Having made it clear that I am carrying a brief for the marginal and subjugated voices in the academy, I am yet to pit this imperative against the other measure of accountability, and that is the question of professional and scholarly competence. I think there is an undeniable verve and rigour in the ‘counter cultural’ production of texts that were emerging in the late 1960s and early 1970s. The idea that a different world could be created; the detail in which the personal lived experiences of the subjugated made cases for public and political redress; the exposure of the partiality of scientific knowledge and systems of classification as propping up bourgeois, imperial, propertied, masculinist and White Anglo-Saxon subjectivities and forms of organising love, kinship and work—all of these things together produced a truly awesome critique of what had come to pass as the natural order of things. In developing counter-narratives to the sanitised versions of the ‘origin’ stories and foundational monuments and archives upon which ‘Australia’ represents itself to itself and the rest of the world, we cannot ignore the ways in which gender, sexuality , class and race have intersected and joined together to build what was overtly flagged as a White nation. As both critique and advocacy for resurrecting subjugated voices in a different telling of such ‘democratic’ nations and the oppressed and minorities within them, Women’s and Gender Studies, Cultural Studies, post-colonial scholarship and queer theory emerged in the 1970s and 1980s as cutting edge additions to the Humanities and Social Sciences, and courses were flourishing. I have a stake in all of these areas and believe that without the recognition that no one area can or ought to subsume the others, we will forget how to keep visible the trauma that has spawned the identity categories that currently mark us inequitably and with varying levels of under/privilege in our endeavours for truth and justice. This is why I find feminism as an organising principle for how we might learn, create and disseminate knowledge, limiting.

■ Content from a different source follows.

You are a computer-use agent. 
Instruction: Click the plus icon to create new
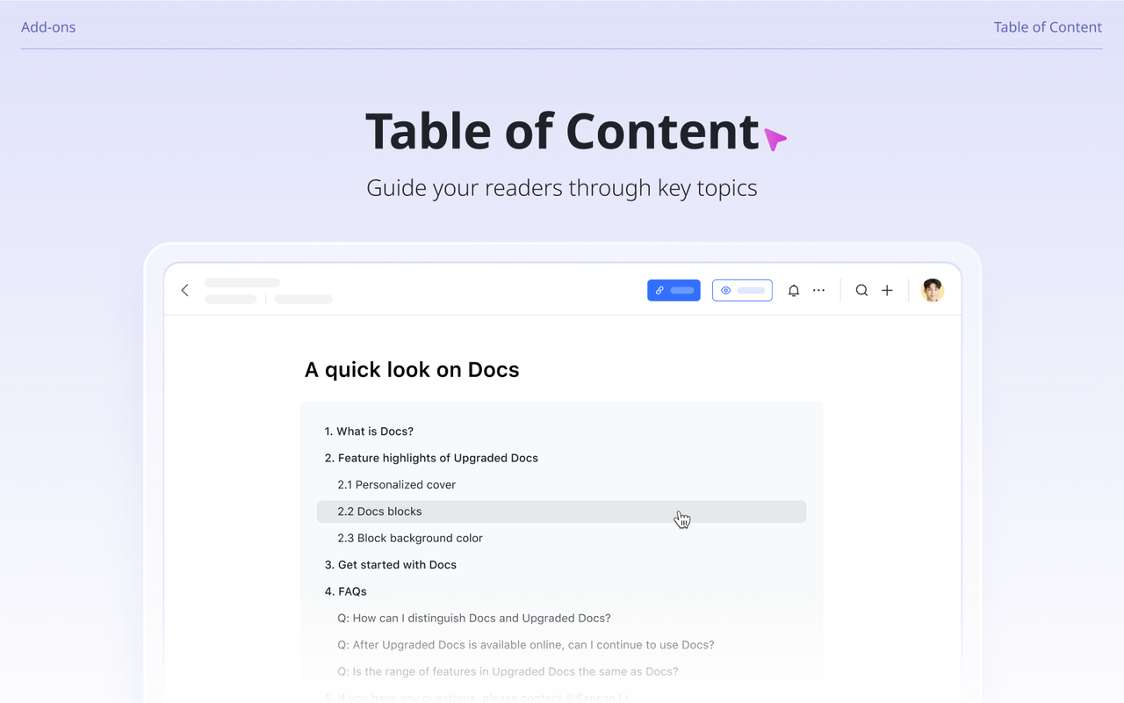pos(887,290)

At the same time as these fields were growing, however, on campus resistance and a targeted media campaign egged on by a select range of academics began to publicly berate such studies for strangling intellectual freedom and rigour through what was perceived as mandatory political correctness, equal opportunity and affirmative action in professional life. The honeymoon, if there ever was one, was over for these new fields of study with alternative foundational subjects and agents of history. Whether by circumstance or intent, much of what was coming out of such studies became entangled with debates and the influence of what we can generally call post-structuralist theory (the fact that post-structuralist theory came to stand for political positions on both the left and the right, for high theory as much as for undermining the canon, and for ushering identity politics into the academy as much as for robbing identity politics of their foundational concepts, ought to indicate that there was some kind of crisis in positioning one’s theoretical and political orientations within the academy). The irony of such public association was that many of those working within area studies felt that the so-called post-structuralist critique of grand narratives, founding principles and subjectivity threatened both the ontological grounds and emancipatory goals of their fields (the double imperative that I am making myself answerable to here). Within this particular historical moment both theoretical disagreements and political collisions over the ordering of identity differences within feminisms were becoming much more visible. This was reflected particularly at the turn of the century in the case of Women’s Studies where many a journal, book and conference pondered the future and grounding principles of the area study. My reading of this moment is that the increasing institutionalisation of the area study brought with it more rules and procedures of institutional compliance where there was a demand for curriculum to make a turn from critique to construct. This is to say, from its beginnings in redressing the canon and resurrecting subjugated voices in specific disciplines, the 1990s became caught in establishing an autonomous institutional base, which begged the question of demarcating a more precise curriculum that cut across disciplinary objects, theoretical frameworks and methodological strategies, as well as pedagogical styles.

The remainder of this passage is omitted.